Por estos días, un planteo técnico se coló en el centro de un debate político-regulatorio más amplio en Europa. Emmanuel Faber, presidente del International Sustainability Standards Board (ISSB), puso sobre la mesa una posibilidad concreta: que los reportes elaborados bajo la Corporate Sustainability Reporting Directive (CSRD) sean reconocidos como equivalentes a los estándares internacionales del organismo que encabeza.

Foto: Emmanuel Faber, presidente del ISSB.
La propuesta, lejos de ser meramente técnica, activó reacciones inmediatas. Parte del ecosistema europeo —reguladores, empresas y analistas— interpretó el planteo como un potencial riesgo para la soberanía normativa del bloque o para el principio de doble materialidad, uno de los diferenciales del enfoque europeo. Otros, en cambio, advirtieron el problema inverso: la creciente carga regulatoria derivada de la coexistencia de múltiples estándares.
Faber intenta desactivar ambas lecturas. En su artículo, sostiene que la equivalencia no implicaría ni una cesión de soberanía ni un debilitamiento conceptual. Según argumenta, la doble materialidad ya contiene en su diseño los elementos necesarios para dialogar con los estándares del ISSB, centrados en la materialidad financiera.
El punto de fondo, según se desprende de su planteo, es operativo. Empresas europeas con presencia internacional enfrentan desde hace años un escenario fragmentado, con exigencias de reporte divergentes según jurisdicción. Esa fragmentación no solo eleva costos, sino que introduce inconsistencias en la información disponible para inversores, que demandan comparabilidad global.

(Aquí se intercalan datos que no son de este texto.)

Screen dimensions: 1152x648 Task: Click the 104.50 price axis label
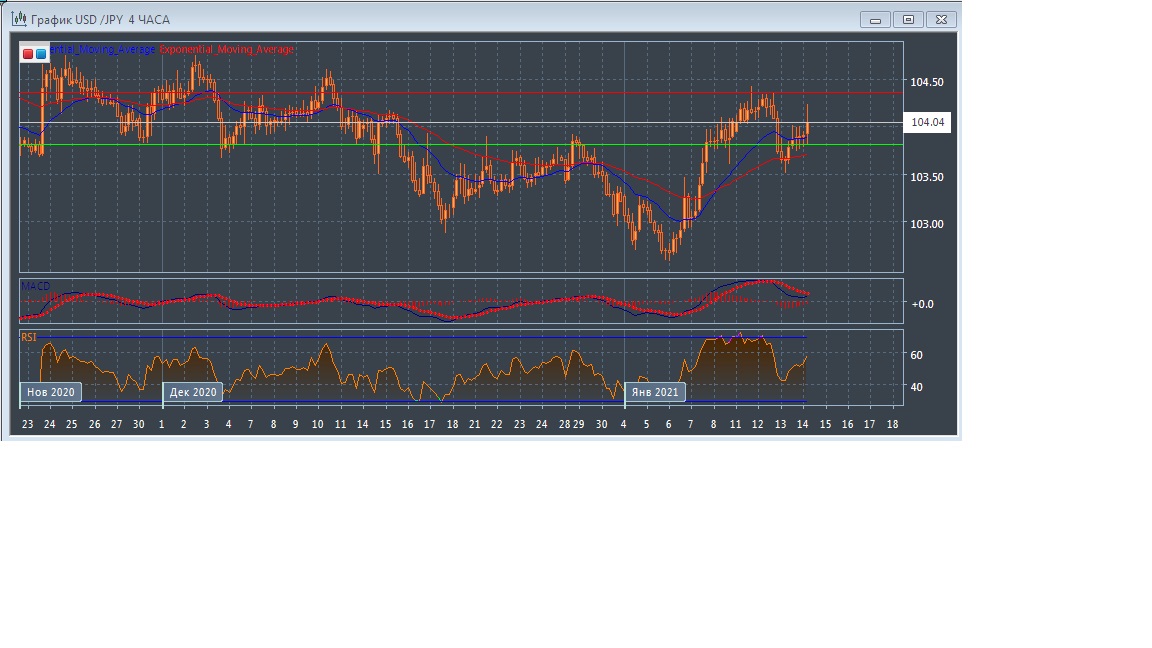[926, 82]
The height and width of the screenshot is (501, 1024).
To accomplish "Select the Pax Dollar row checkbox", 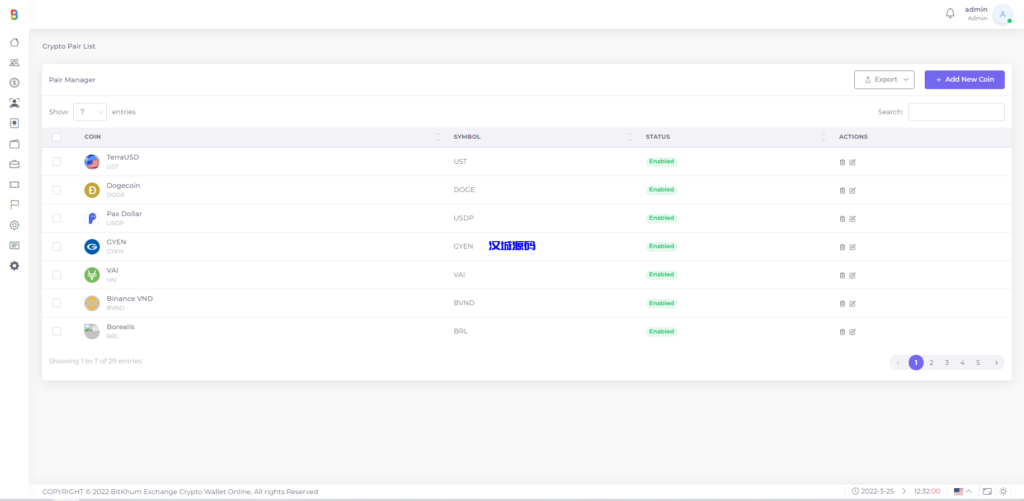I will pos(57,218).
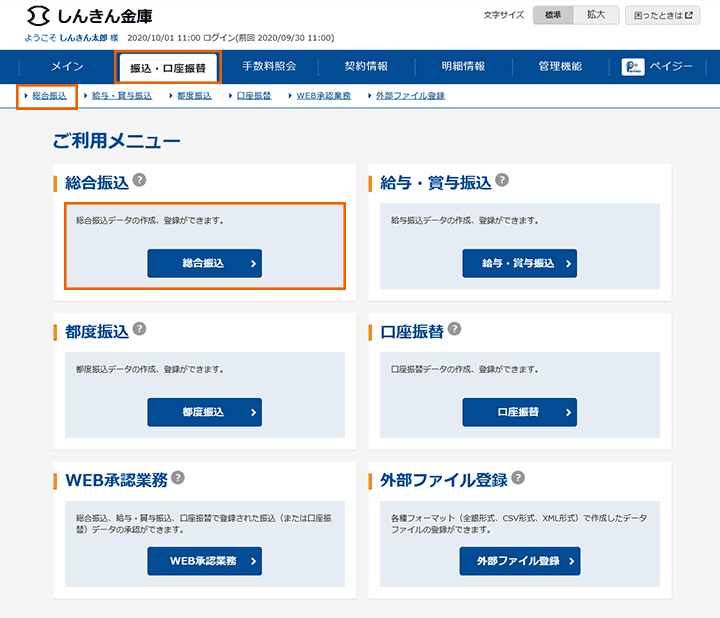This screenshot has width=720, height=618.
Task: Click the 給与・賞与振込 submenu link
Action: pyautogui.click(x=121, y=96)
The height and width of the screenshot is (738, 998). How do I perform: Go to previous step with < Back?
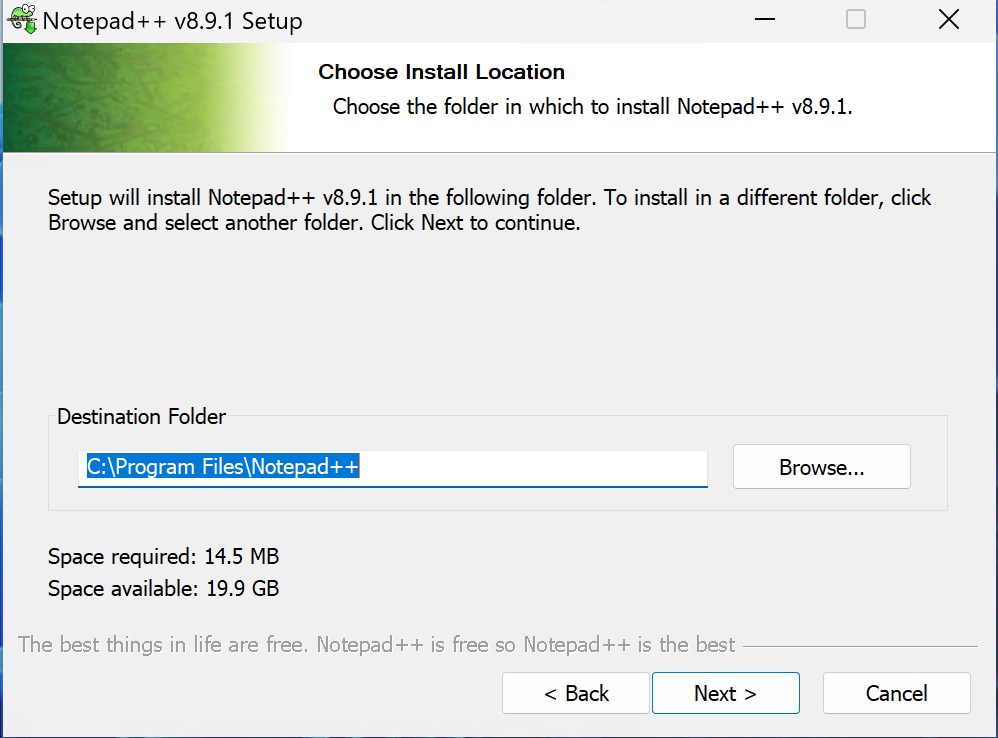tap(576, 693)
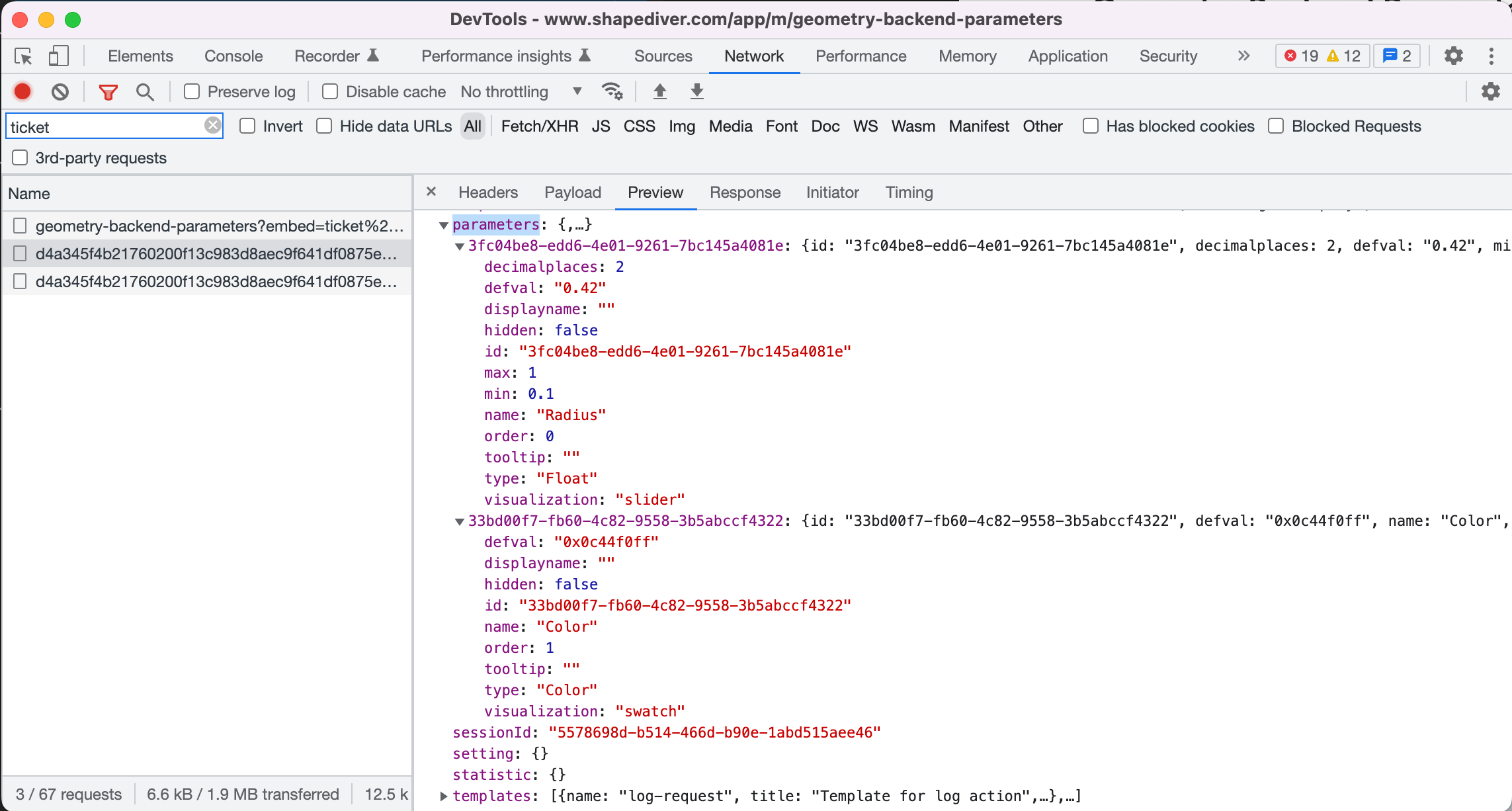Enable the Preserve log checkbox
The image size is (1512, 811).
point(192,91)
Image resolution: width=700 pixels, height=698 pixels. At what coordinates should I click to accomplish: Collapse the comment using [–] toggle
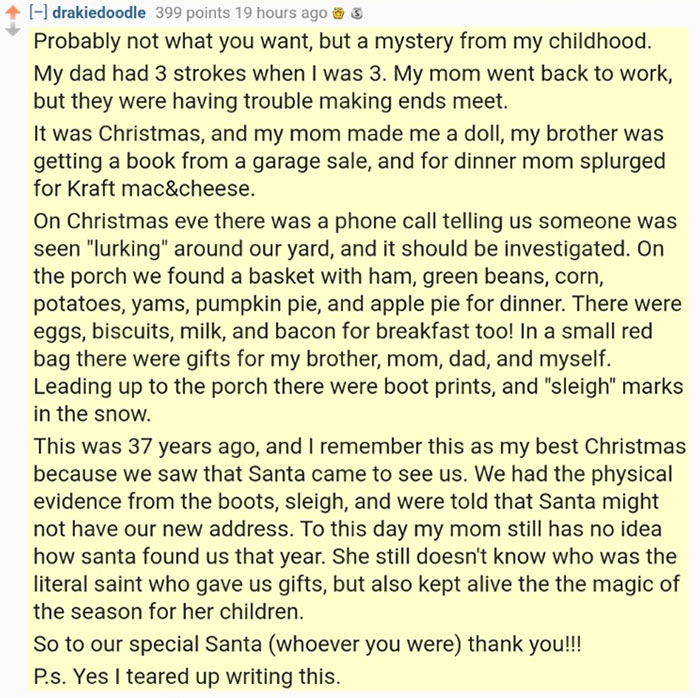pos(38,12)
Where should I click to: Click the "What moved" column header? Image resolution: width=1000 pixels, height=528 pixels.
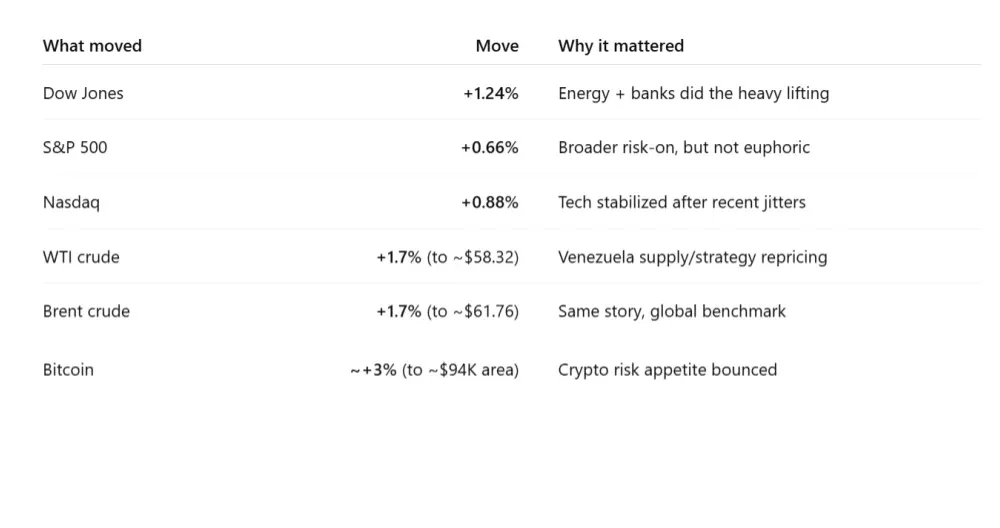click(92, 46)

El actual mecanismo de interoperabilidad —formalizado en guías técnicas que buscan alinear ambos marcos— aparece en este contexto como una solución transitoria. Faber lo describe, sin rodeos, como funcional pero complejo: un sistema que requiere ajustes, interpretaciones y decisiones metodológicas que, en la práctica, agregan fricción.
La alternativa que propone es más directa: permitir que un informe CSRD, sin adaptaciones adicionales sustantivas, cumpla con los requisitos del ISSB. Para eso, identifica un punto técnico específico a ajustar dentro de los estándares europeos: el principio de “no oscurecimiento” de la información.
Ese concepto ya existe en las normas ESRS y apunta a evitar que datos relevantes queden diluidos entre información de distinta naturaleza. La modificación sugerida no implica separar contenidos, sino hacerlos claramente identificables dentro de un mismo reporte, diferenciando qué responde a materialidad financiera, a impacto o a ambas. Según Faber, las propias normas europeas ya prevén herramientas para hacerlo, sin necesidad de rediseñar los informes.
Detrás de esta discusión técnica aparece una variable económica de escala. De acuerdo con los datos que cita, 42 países avanzan en la adopción de estándares ISSB, representando cerca del 45% del PBI global y una porción significativa de los mercados de capitales. Además, concentran aproximadamente la mitad del comercio exterior de la Unión Europea, lo que anticipa una integración creciente de empresas europeas en esas cadenas de valor.
En ese escenario, la posibilidad de “ajuste automático” —un encaje directo entre marcos normativos— se presenta como una vía para reducir costos de cumplimiento y mejorar la legibilidad de la información para los mercados. No es un punto menor: la multiplicación de estándares de sostenibilidad se perfila como uno de los principales desafíos regulatorios de la próxima década.
Faber también recuerda un antecedente que, en su lectura, respalda la convergencia: el ISSB ya habilitó el uso de información proveniente de estándares europeos y de Global Reporting Initiative (GRI) en sus reportes, siempre que cumpla con criterios de materialidad financiera. Esa decisión, adoptada en 2022, sugiere que el terreno para la equivalencia no parte de cero.
Con todo, el planteo deja abiertos interrogantes. La eventual modificación de los estándares europeos —aún en proceso de revisión— será clave para determinar si la convergencia avanza o queda en el plano teórico. También lo será la reacción de los distintos actores del ecosistema regulatorio, donde conviven intereses técnicos, políticos y económicos.
En su formulación más sintética, la propuesta de Faber corre el eje del debate: de la defensa de principios hacia la eficiencia del sistema. La pregunta, implícita, es si Europa está dispuesta a ajustar su arquitectura normativa para integrarse a un esquema global en construcción, sin resignar los rasgos que la distinguen.